WHAT THE TASK ASKS: Reproduce the entries below word for word, starting with the line that contains "The height and width of the screenshot is (1848, 970)." and continuing through the line that contains "(1199, 407).", with both of those lines included.

┄┄┄┄┄┄

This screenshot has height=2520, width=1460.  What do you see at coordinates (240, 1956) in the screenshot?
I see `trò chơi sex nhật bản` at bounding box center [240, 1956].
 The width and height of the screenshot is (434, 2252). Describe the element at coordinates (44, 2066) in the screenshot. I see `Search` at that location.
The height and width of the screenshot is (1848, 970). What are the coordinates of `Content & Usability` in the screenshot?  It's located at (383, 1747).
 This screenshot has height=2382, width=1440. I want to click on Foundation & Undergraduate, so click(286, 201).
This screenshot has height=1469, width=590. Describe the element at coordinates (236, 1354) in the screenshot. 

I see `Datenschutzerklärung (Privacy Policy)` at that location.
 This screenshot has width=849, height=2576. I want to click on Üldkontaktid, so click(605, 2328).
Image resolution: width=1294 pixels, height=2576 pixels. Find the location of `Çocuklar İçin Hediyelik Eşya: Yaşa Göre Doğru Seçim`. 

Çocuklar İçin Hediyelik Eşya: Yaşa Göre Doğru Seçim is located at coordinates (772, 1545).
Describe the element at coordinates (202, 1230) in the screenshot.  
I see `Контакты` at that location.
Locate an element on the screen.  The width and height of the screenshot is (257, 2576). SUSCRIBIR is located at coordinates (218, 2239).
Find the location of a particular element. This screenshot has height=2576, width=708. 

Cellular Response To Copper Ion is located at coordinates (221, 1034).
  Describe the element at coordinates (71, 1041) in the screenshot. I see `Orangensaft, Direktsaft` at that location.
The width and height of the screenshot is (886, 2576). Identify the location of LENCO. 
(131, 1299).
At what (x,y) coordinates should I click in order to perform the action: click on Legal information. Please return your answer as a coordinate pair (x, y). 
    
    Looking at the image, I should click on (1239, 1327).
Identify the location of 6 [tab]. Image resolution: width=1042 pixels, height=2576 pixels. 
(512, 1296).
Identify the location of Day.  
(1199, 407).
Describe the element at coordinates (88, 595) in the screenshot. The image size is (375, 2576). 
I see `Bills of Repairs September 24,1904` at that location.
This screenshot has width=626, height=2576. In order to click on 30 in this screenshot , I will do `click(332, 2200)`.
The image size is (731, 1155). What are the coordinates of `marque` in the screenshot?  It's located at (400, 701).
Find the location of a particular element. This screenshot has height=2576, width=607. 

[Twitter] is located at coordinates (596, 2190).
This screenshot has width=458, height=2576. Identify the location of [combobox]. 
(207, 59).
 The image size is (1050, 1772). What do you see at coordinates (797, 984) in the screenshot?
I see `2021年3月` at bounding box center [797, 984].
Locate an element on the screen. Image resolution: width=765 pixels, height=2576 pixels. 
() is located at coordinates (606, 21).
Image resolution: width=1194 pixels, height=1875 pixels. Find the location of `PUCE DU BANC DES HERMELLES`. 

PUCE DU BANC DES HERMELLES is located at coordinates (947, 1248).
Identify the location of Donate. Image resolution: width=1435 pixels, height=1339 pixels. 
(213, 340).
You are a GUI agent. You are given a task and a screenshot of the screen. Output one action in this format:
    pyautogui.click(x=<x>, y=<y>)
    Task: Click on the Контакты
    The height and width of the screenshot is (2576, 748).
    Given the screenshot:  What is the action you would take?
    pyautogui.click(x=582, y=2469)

┄┄┄┄┄┄

WRITTEN RESPONSE:
The height and width of the screenshot is (1848, 970). What are the coordinates of `Content & Usability` in the screenshot?  It's located at (383, 1747).
 This screenshot has height=2382, width=1440. I want to click on Foundation & Undergraduate, so click(286, 201).
This screenshot has height=1469, width=590. Describe the element at coordinates (236, 1354) in the screenshot. 

I see `Datenschutzerklärung (Privacy Policy)` at that location.
 This screenshot has width=849, height=2576. I want to click on Üldkontaktid, so click(605, 2328).
Image resolution: width=1294 pixels, height=2576 pixels. Find the location of `Çocuklar İçin Hediyelik Eşya: Yaşa Göre Doğru Seçim`. 

Çocuklar İçin Hediyelik Eşya: Yaşa Göre Doğru Seçim is located at coordinates (772, 1545).
Describe the element at coordinates (202, 1230) in the screenshot.  
I see `Контакты` at that location.
Locate an element on the screen.  The width and height of the screenshot is (257, 2576). SUSCRIBIR is located at coordinates (218, 2239).
Find the location of a particular element. This screenshot has height=2576, width=708. 

Cellular Response To Copper Ion is located at coordinates (221, 1034).
  Describe the element at coordinates (71, 1041) in the screenshot. I see `Orangensaft, Direktsaft` at that location.
The width and height of the screenshot is (886, 2576). Identify the location of LENCO. 
(131, 1299).
At what (x,y) coordinates should I click in order to perform the action: click on Legal information. Please return your answer as a coordinate pair (x, y). 
    
    Looking at the image, I should click on (1239, 1327).
Identify the location of 6 [tab]. Image resolution: width=1042 pixels, height=2576 pixels. 
(512, 1296).
Identify the location of Day.  
(1199, 407).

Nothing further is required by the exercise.